- [WORK REQUIRED]:
Copy out the entries below in full and exactly.

- [PROVIDED DATA]:
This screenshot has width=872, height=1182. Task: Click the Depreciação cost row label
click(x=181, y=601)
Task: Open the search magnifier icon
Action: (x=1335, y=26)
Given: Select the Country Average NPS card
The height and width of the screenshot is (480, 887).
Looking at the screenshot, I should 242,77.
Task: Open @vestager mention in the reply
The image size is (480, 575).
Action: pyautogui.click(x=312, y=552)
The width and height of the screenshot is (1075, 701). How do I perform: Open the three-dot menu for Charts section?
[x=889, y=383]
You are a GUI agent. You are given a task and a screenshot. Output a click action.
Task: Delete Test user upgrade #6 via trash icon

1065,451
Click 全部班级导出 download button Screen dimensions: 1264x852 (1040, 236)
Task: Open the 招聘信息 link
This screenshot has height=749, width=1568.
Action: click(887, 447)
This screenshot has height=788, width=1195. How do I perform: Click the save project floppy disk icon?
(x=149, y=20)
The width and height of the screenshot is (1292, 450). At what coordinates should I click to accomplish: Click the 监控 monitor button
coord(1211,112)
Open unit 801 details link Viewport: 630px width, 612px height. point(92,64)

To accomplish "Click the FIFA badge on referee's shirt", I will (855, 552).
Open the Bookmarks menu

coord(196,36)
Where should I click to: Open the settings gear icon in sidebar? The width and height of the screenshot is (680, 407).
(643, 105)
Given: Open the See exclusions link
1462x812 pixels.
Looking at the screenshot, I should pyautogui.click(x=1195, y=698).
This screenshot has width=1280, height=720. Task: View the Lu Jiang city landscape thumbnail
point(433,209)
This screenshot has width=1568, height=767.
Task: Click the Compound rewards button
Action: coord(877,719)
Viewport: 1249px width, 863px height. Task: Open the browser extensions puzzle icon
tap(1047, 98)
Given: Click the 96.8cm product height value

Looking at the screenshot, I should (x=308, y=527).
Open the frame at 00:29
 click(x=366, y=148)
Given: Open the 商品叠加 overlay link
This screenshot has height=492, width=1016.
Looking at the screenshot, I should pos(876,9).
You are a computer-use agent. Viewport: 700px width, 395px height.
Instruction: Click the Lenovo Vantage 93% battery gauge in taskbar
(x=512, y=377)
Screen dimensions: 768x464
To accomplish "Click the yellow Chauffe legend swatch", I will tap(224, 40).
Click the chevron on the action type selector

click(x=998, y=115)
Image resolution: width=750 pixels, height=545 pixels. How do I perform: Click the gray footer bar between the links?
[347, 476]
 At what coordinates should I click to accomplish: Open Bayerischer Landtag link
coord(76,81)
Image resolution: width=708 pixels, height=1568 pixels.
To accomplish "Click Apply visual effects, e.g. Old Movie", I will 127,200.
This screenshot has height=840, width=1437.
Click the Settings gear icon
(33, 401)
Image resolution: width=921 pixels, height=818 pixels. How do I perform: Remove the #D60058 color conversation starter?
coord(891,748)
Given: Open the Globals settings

- [RESPONSE FOR THIS EXERCISE]:
This screenshot has width=872, height=1182. Task: Click the Depreciação cost row label
click(x=181, y=601)
Task: Open the search magnifier icon
Action: (x=1335, y=26)
Given: Select the Country Average NPS card
The height and width of the screenshot is (480, 887).
Looking at the screenshot, I should 242,77.
Task: Open @vestager mention in the reply
The image size is (480, 575).
Action: pyautogui.click(x=312, y=552)
The width and height of the screenshot is (1075, 701). How do I perform: Open the three-dot menu for Charts section?
[x=889, y=383]
You are a GUI agent. You are given a task and a screenshot. Output a click action.
Task: Delete Test user upgrade #6 via trash icon

1065,451
Click 全部班级导出 download button Screen dimensions: 1264x852 (1040, 236)
Task: Open the 招聘信息 link
This screenshot has height=749, width=1568.
Action: click(887, 447)
This screenshot has height=788, width=1195. How do I perform: Click the save project floppy disk icon?
(x=149, y=20)
The width and height of the screenshot is (1292, 450). At what coordinates should I click to accomplish: Click the 监控 monitor button
coord(1211,112)
Open unit 801 details link Viewport: 630px width, 612px height. point(92,64)

To accomplish "Click the FIFA badge on referee's shirt", I will (855, 552).
Open the Bookmarks menu

coord(196,36)
Where should I click to: Open the settings gear icon in sidebar? The width and height of the screenshot is (680, 407).
(643, 105)
Given: Open the See exclusions link
1462x812 pixels.
Looking at the screenshot, I should pyautogui.click(x=1195, y=698).
This screenshot has width=1280, height=720. Task: View the Lu Jiang city landscape thumbnail
point(433,209)
This screenshot has width=1568, height=767.
Task: Click the Compound rewards button
Action: coord(877,719)
Viewport: 1249px width, 863px height. Task: Open the browser extensions puzzle icon
tap(1047, 98)
Given: Click the 96.8cm product height value

Looking at the screenshot, I should (x=308, y=527).
Open the frame at 00:29
 click(x=366, y=148)
Given: Open the 商品叠加 overlay link
This screenshot has height=492, width=1016.
Looking at the screenshot, I should pos(876,9).
You are a computer-use agent. Viewport: 700px width, 395px height.
Instruction: Click the Lenovo Vantage 93% battery gauge in taskbar
(x=512, y=377)
Screen dimensions: 768x464
To accomplish "Click the yellow Chauffe legend swatch", I will tap(224, 40).
Click the chevron on the action type selector

click(x=998, y=115)
Image resolution: width=750 pixels, height=545 pixels. How do I perform: Click the gray footer bar between the links?
[347, 476]
 At what coordinates should I click to accomplish: Open Bayerischer Landtag link
coord(76,81)
Image resolution: width=708 pixels, height=1568 pixels.
To accomplish "Click Apply visual effects, e.g. Old Movie", I will 127,200.
This screenshot has height=840, width=1437.
Click the Settings gear icon
(33, 401)
Image resolution: width=921 pixels, height=818 pixels. How do I perform: Remove the #D60058 color conversation starter?
coord(891,748)
Given: Open the Globals settings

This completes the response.